After 8 hours of travelling into the isolation of the Barrington Tops area I became part of the 2019 AusGeo Expedition to Aussie Ark. A sudden stop along the road in to see a beautiful big Bearded Dragon.
Our accommodation was a tent for sleeping and a lovely farm house for bathing, breakfast and lounging.
Within 15 minutes of arrival work started with a 10 km drive to Aussie Ark where we were introduced to Tassie Devils at their social feeding time - lots of growls and snarls, nips and chasing.
But for us, no time to relax. Off again to one of the large fenced sanctuary paddocks where released Tassie Devils were to be trapped for monitoring. My group was on trap-setting duty. Others set Elliot traps for small mammals.
Back to the centre for a quick bbq dinner then out of the sanctuary to the Barrington Tops - Gloucester road for an evening of spotlighting. By now the evening cold was setting in and those of us who had not thought to grab a jumper before leaving our tents started to get rather cold. But what excitement! We spotted (and were even close enough to handle) a Bandi Bandi snake
and a baby Diamond Python,
a Davies' Tree Frog (Litoria daviesae) and an Eastern Stony Creek Frog (Litoria wilcoxii), and a Forest Dragon.
In the spotlight we saw a Ringtail Possum and a Greater Glider high in the trees. Unfortunately there are not many mature hollow trees in the sanctuary itself so the gliders and possums and many other hollow-nesting animals are rare. This brought to mind a poem I wrote years ago for my children called "Nobody Likes a Dead Gum Tree".
Nobody Likes a Dead Gum Tree
Nobody likes a dead gum tree!A danger to have around.

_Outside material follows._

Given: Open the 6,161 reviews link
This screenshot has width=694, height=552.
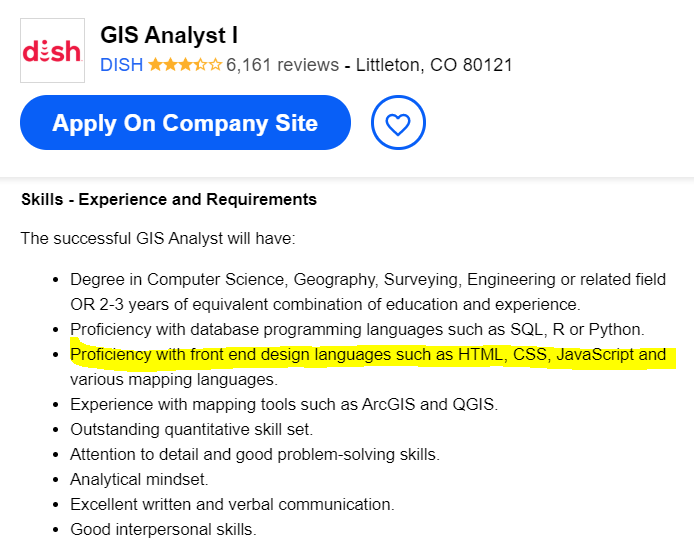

It could fall on the house or on a friend,
The fears for life abound.
A branch might snap in a sudden storm
And fall - CRASH - to the ground
Or the whole huge tree might topple down
With a terrible deafening sound.
Nobody likes a dead gum tree!
Or is it really so?
A dead gum tree makes a cosy home
For lots of friends I know.
I saw a dead gum tree in the bush
Where bees had built their hive,
An owl had a nest in a hollowed out branch
That couldn’t have been alive,
A glider slept in a cosy bed
In the hollow trunk, unseen,
And a family of lorikeets raised their young
In a hole where a branch had been.
Millions of tiny creatures too
Took advantage of the tree.
Cicadas shed those dry brown skins
As they climbed up to be free.
They sing a song for all to hear,
They’ve seen the day at last
And shrill the praise of their gum tree
To all who happen past.
The ants find food, the slaters rest
And the fungus grows supreme
And spiders spin their silvery webs
In the dead gum trees I’ve seen.
And what a gnarled and twisted shape
It forms as it lives and dies.
Through wind and storm, fire and drought
It looks so old and wise.
The shape inspires a thousand dreams
Of ghost or witch or sage
Or caves of treasure rich and rare;
A shape that comes with age.
Nobody likes a dead gum tree!
What rubbish! How absurd!
About its ugly useless form
I won’t believe a word.
Nobody likes a dead gum tree!
No-one at all ‘cept those
Who live in it or hide in it
Or just admire its pose.
By Betty Jacobs, April 1979
Back home by about 10pm to collapse into bed for a restless night in the cold. Up again for breakfast and a bit of “nesting” before heading back to Aussie Ark for the day (this time we all took our jumpers).
Our first task was to check the Devil Traps where we had trapped about 10 Devils to be weighed, dust wounds with antiseptic powder and apply a topical tick and flea treatment.
The other group checked the Elliot Traps before the small mammals overheated. These included 5 house mice, 2 Antechinus and a swamp rat. We also had small macropod traps to check and were able to radio-collar the Potoroos and release 2 Bandicoots with pouch young. Then it was the turn of the Eastern Quolls to be radio-collared.
Morning tea then off to build a “soft” predator-proof fence enclosure in which animals will be released then gradually allowed to escape into the larger sanctuary enclosure when all the predators have been removed.


The afternoon was spent re-setting the rodent traps, feeding the Brush Tailed Rock Wallabies and the Quolls and then ourselves. While eating we watched a Wedge Tailed Eagle stealing food from the Tassie Devil pens. They learn quickly!
Dinner was early then some of us returned to the house to catch up down time and sleep rather than joining the spotlighting group. We even watched Platypus in a dam on the way back.

Our final morning was spent packing, processing the traps, feeding the menagerie and having one final cuddle of the joey Tassie Devils and Potoroo. Then for our long journey home past the Xanthhorhoea glade in our various directions after an exhausting, inspiring and full-on hands-on three days.